WHAT YOU NEED TO DO → Rewrite the stretch of the listing from the line containing "Click the infinity lifetime warranty icon" through the line containing "Action: point(509,25)", changing "warranty" to "guarantee" and leaving all else as it is. Give only those lines, without the pictures.

(Entries for locating words and on-screen elements)

************

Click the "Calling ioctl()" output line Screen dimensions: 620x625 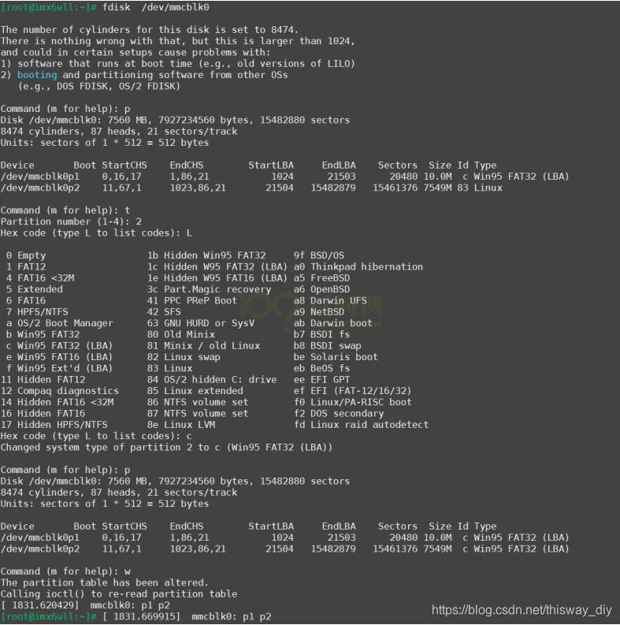click(118, 593)
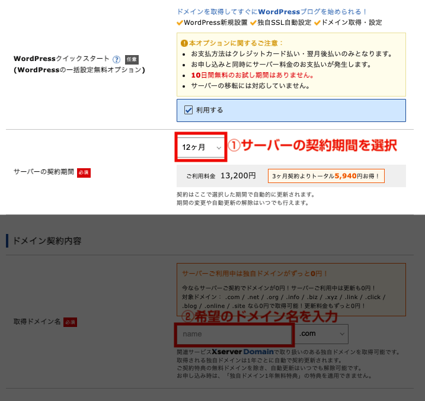Screen dimensions: 425x401
Task: Focus the domain name input field
Action: coord(234,334)
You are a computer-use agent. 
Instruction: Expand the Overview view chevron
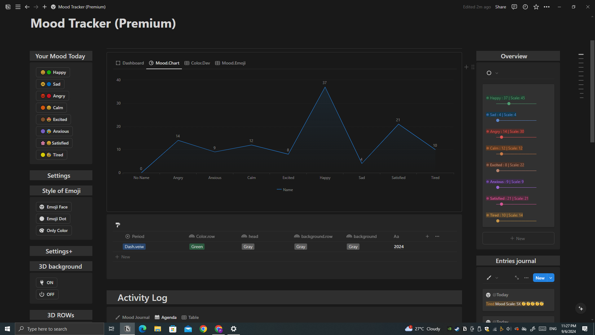[x=497, y=73]
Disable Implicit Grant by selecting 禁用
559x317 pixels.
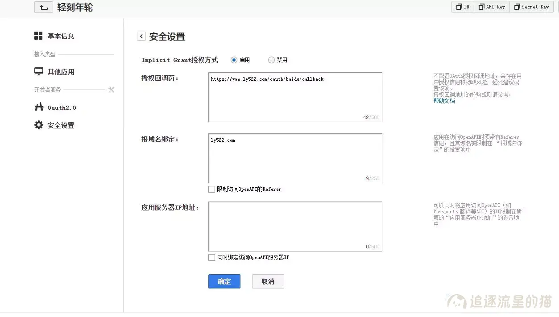click(x=271, y=60)
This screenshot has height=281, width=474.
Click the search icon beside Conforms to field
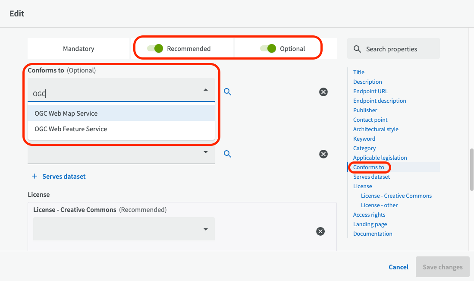pyautogui.click(x=228, y=92)
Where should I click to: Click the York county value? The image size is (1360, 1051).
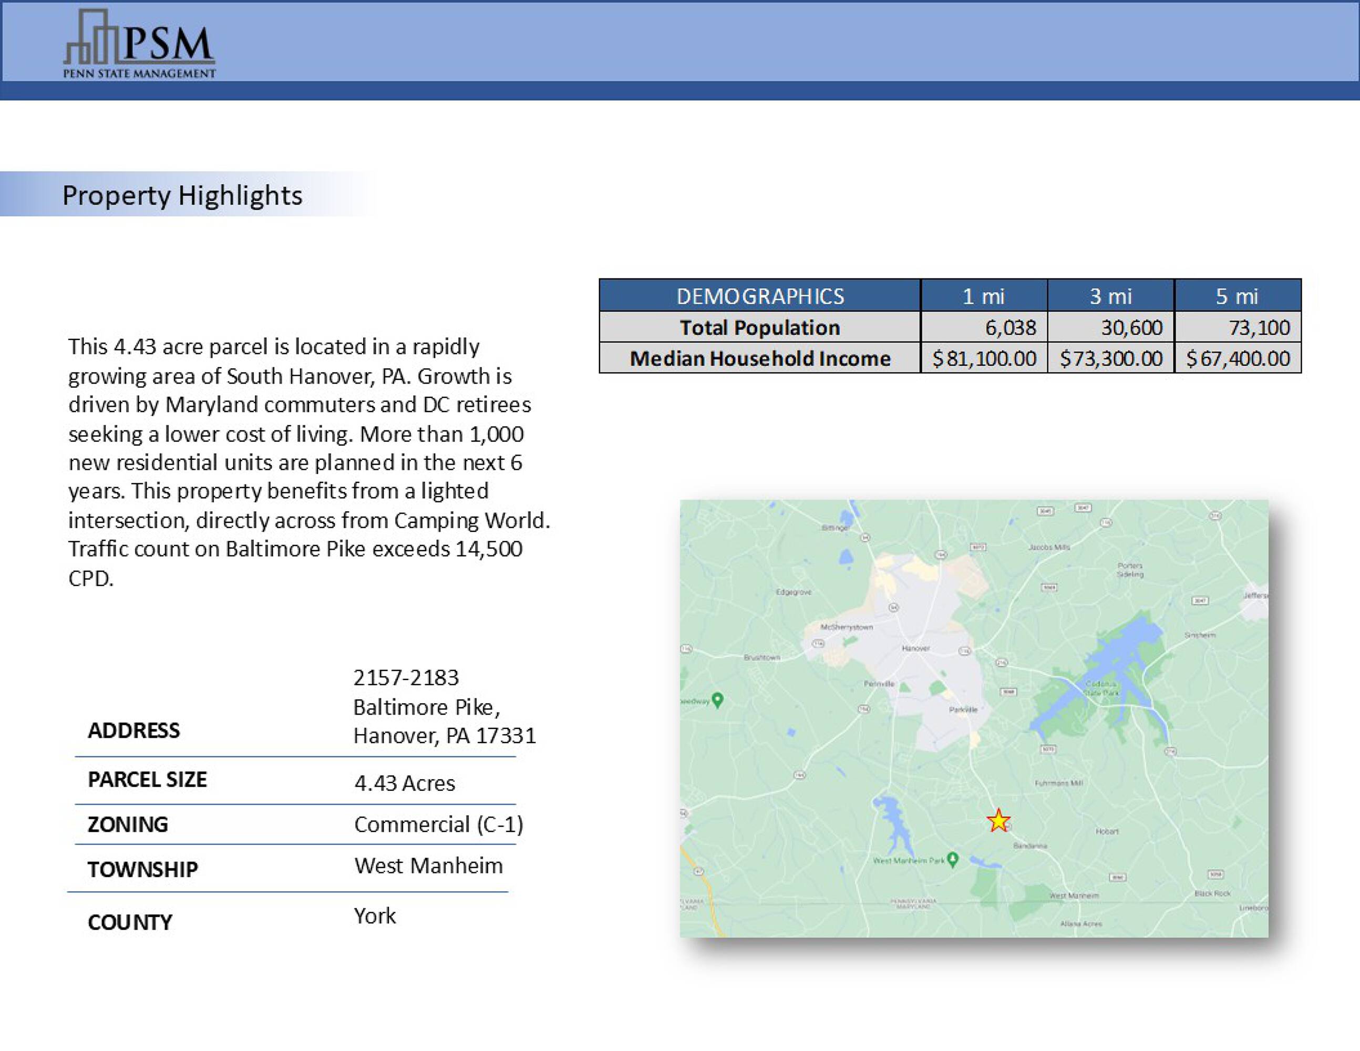pyautogui.click(x=374, y=916)
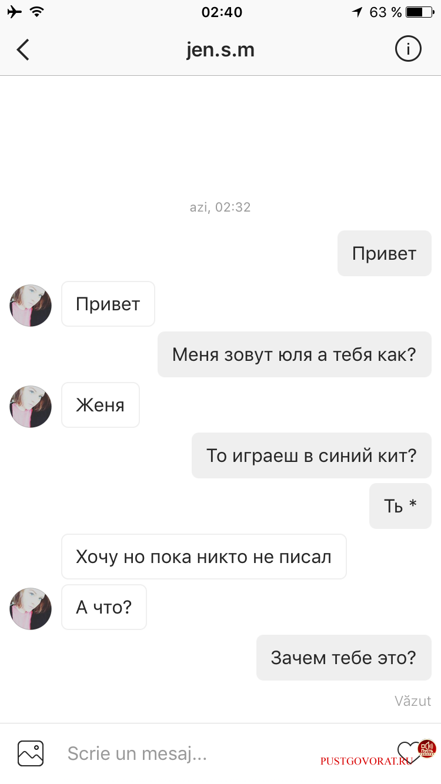Select То играеш в синий кит message
The image size is (441, 784).
pos(312,455)
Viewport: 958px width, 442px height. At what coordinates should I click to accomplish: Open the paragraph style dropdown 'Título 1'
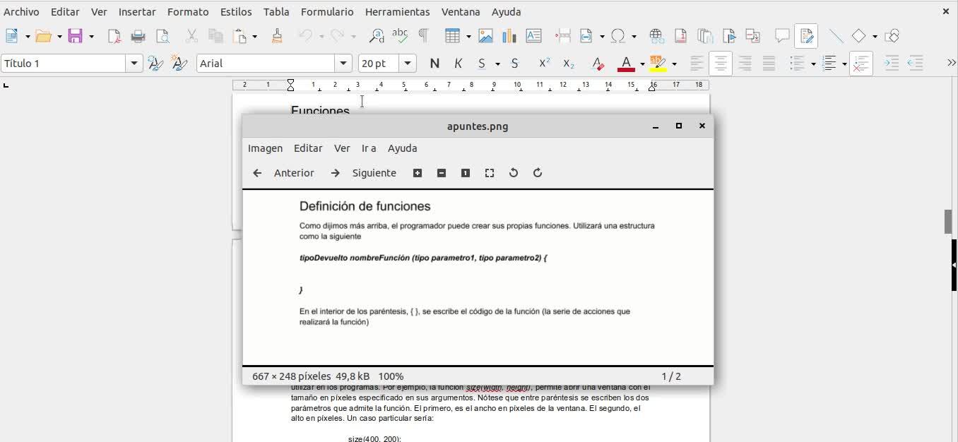134,64
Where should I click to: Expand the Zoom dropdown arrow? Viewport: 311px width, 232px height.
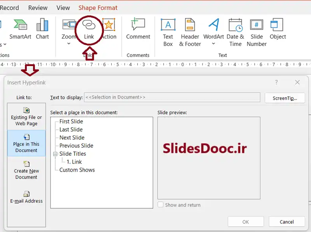pos(69,44)
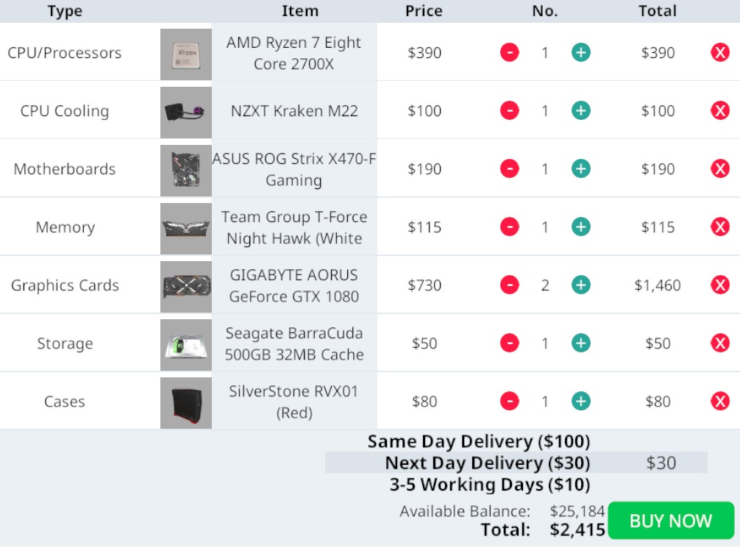Click the Seagate BarraCuda 500GB item name
The height and width of the screenshot is (548, 740).
[x=294, y=344]
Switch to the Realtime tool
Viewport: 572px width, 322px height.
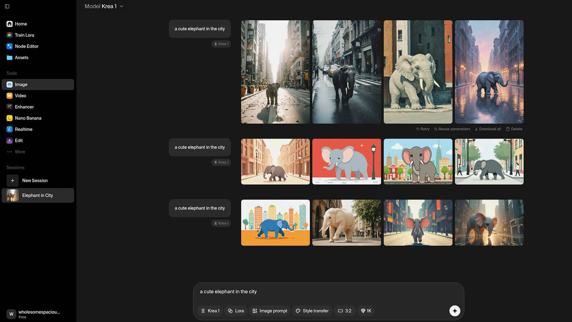23,129
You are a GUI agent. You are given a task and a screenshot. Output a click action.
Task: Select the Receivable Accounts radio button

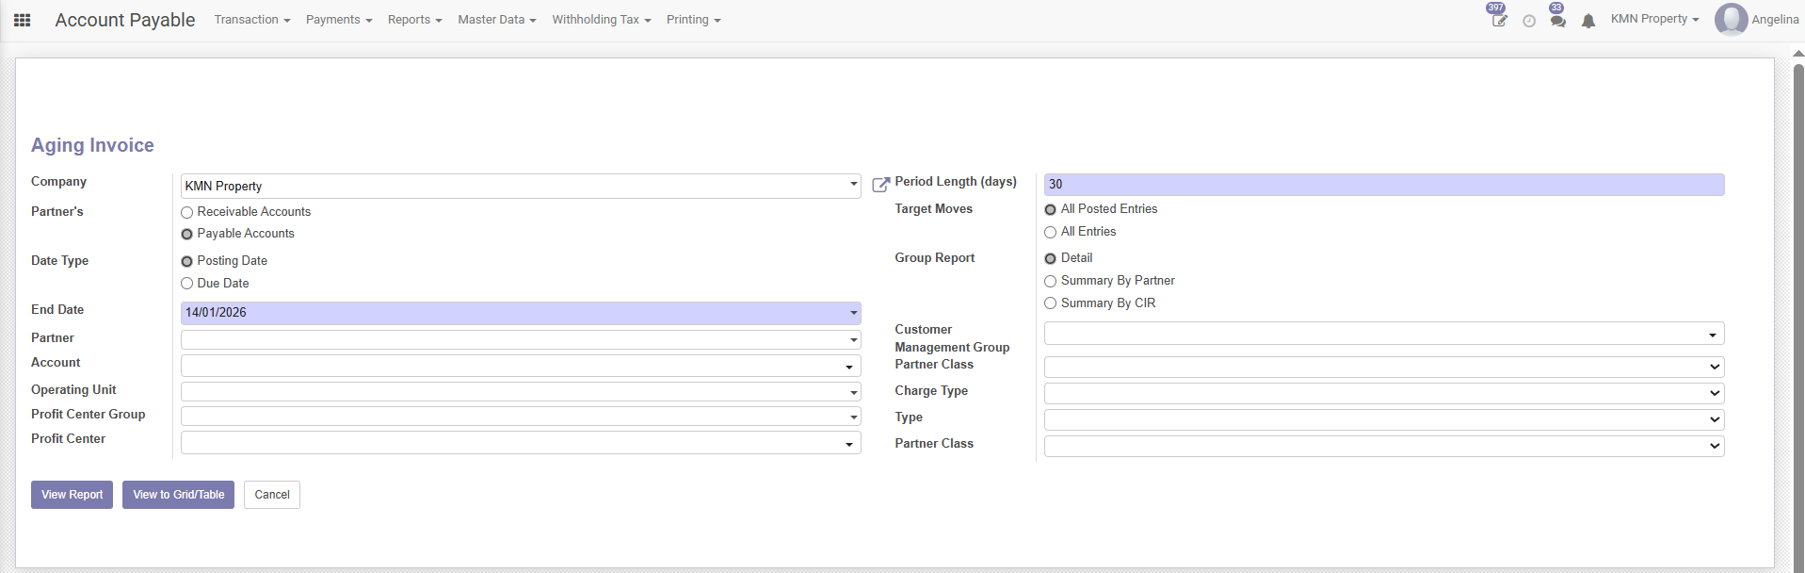187,213
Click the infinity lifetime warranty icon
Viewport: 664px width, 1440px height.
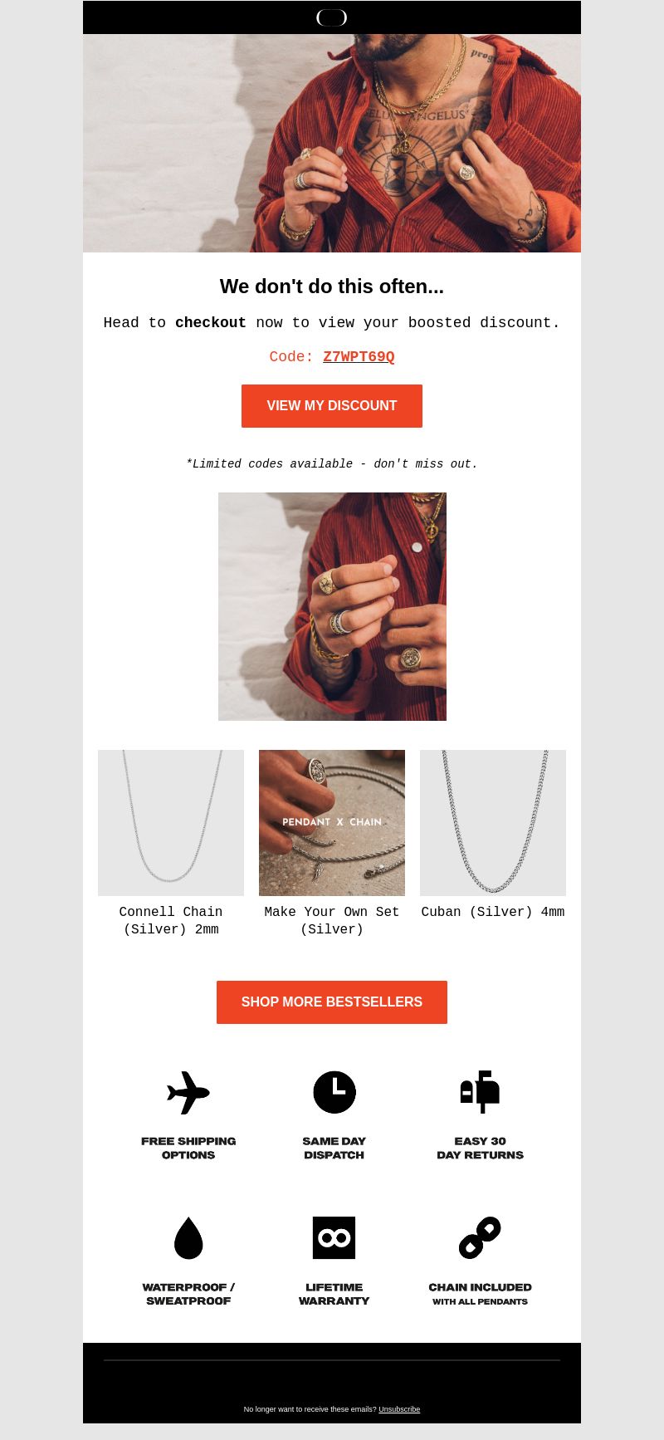tap(334, 1237)
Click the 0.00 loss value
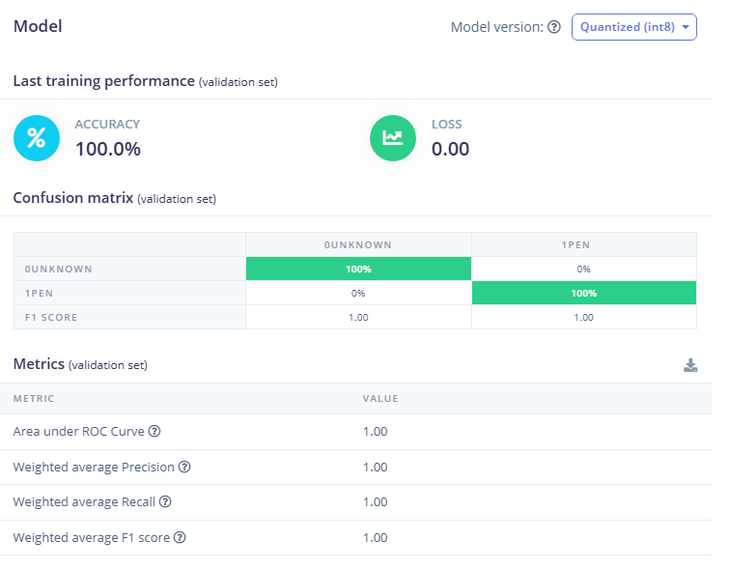The height and width of the screenshot is (569, 729). click(x=450, y=149)
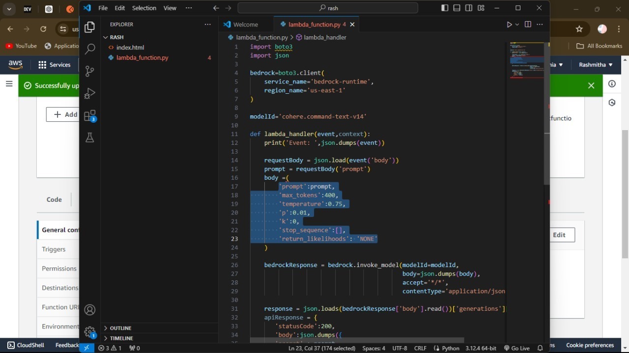
Task: Run the Python file play button
Action: point(509,25)
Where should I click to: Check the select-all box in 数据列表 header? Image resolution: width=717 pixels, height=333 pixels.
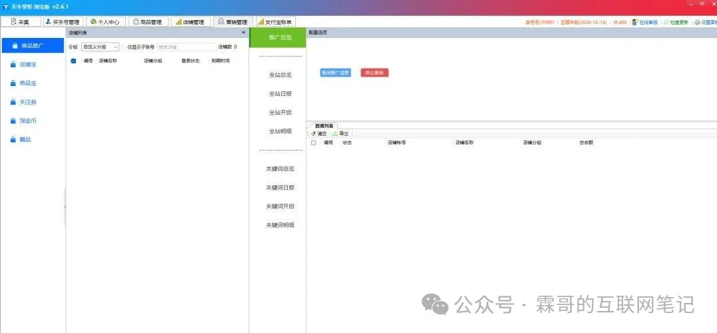314,143
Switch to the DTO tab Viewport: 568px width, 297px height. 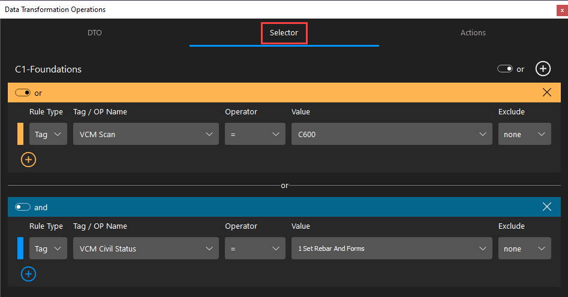click(x=95, y=32)
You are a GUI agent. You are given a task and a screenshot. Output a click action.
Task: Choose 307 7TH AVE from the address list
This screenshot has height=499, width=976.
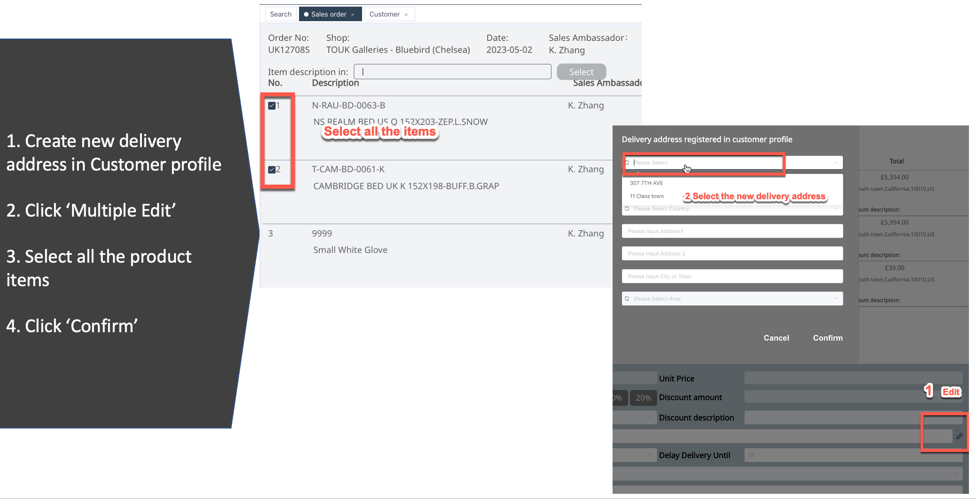tap(646, 183)
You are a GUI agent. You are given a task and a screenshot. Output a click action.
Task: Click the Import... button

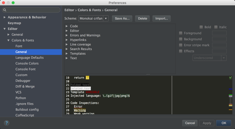(161, 18)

************

RESULT OF THE EXERCISE →
Click the infinity lifetime guarantee icon
Viewport: 664px width, 1440px height.
tap(334, 1237)
Click the 0.00 loss value
The height and width of the screenshot is (569, 729). click(x=450, y=149)
Task: Run the Python file play button
Action: point(509,25)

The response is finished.